Overview

Omar Bey & Gladys Kalichini
Dans le cadre de Jaou Tunis 2024 et du programme curatorial Hors les Murs du Blue Wind Project Inspirée de la célèbre formule de Gilles Deleuze — « Créer, c’est résister à la honte d’être un homme » — cette exposition explore la création artistique comme un acte de résistance face aux violences de l’histoire, aux mécanismes d’effacement et aux formes d’oppression qui traversent nos sociétés.
Présentée dans le cadre de Jaou Tunis 2024 et du programme curatorial Hors les Murs du Blue Wind Project, l’exposition prend place dans un ancien palais beylical du XIXe siècle, aujourd’hui atelier de l’artiste Omar Bey. Situé entre Le Kram et La Goulette, ce lieu chargé de mémoire devient un espace de dialogue où l’architecture, les vestiges du passé et les œuvres contemporaines se répondent.

Réunissant Omar Bey (Tunisie) et Gladys Kalichini (Zambie), l’exposition met en regard deux pratiques artistiques qui, bien qu’ancrées dans des contextes historiques et géographiques distincts, interrogent des préoccupations communes : la mémoire, la transmission, la liberté et la place des récits invisibilisés.
À travers le fil de fer, la pierre, la brique, la vidéo, le textile, la dentelle ou encore l’archive, Omar Bey et Gladys Kalichini développent des langages plastiques singuliers qui font dialoguer force et fragilité. Les matériaux deviennent les vecteurs d’une réflexion sur ce qui résiste au temps, sur ce qui demeure malgré l’oubli, et sur la capacité de l’art à transformer les blessures de l’histoire en espaces de pensée.

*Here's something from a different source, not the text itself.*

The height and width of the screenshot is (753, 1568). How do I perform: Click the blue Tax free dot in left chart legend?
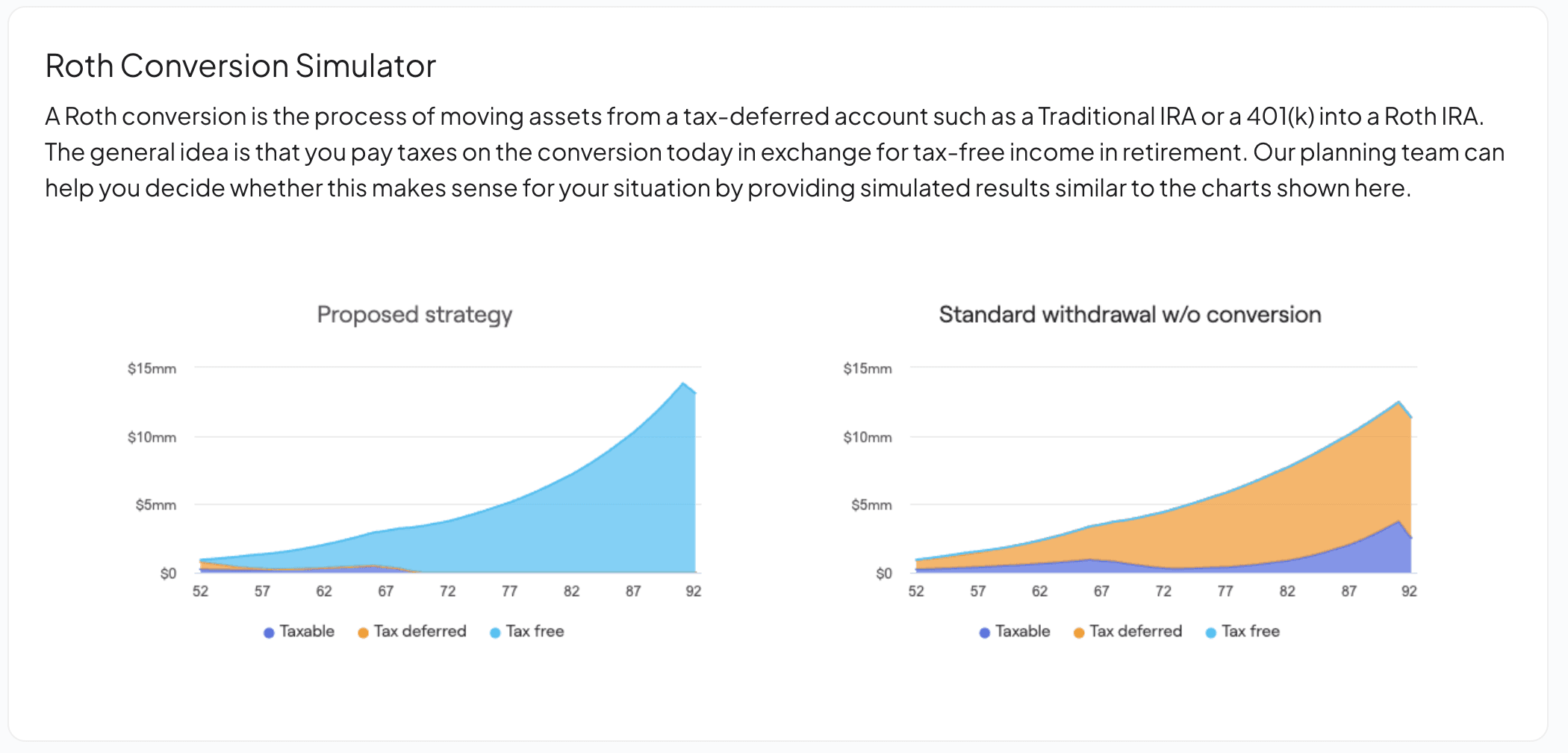(495, 633)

Les œuvres d’Omar Bey investissent pleinement l’ancien palais, dont elles prolongent les fissures, les silences et les strates historiques. Son travail questionne les rapports entre pouvoir, liberté d’expression et responsabilité collective. Chez Gladys Kalichini, la recherche artistique prend la forme d’une enquête sur les archives coloniales et postcoloniales de la Zambie, mettant en lumière les récits de femmes dont les engagements politiques ont longtemps été absents des récits officiels.
En confrontant ces deux démarches, l’exposition ne cherche pas à établir des parallèles simplistes entre deux territoires africains, mais à révéler des échos, des résonances et des formes de résistance communes. Les œuvres dialoguent autour d’une même conviction : la
création constitue un espace où les mémoires peuvent être réactivées, les silences interrogés et les récits oubliés rendus à nouveau visibles.
Plus qu'une présentation de deux univers artistiques, « Créer, c’est résister à la honte d’être un homme » propose une réflexion sur la capacité de l'art à faire face aux fractures du monde contemporain. Dans un contexte où les violences politiques, les héritages coloniaux et les exclusions continuent de façonner nos sociétés, l’exposition affirme la création comme un geste de résistance, de réparation et de réaffirmation de la dignité humaine.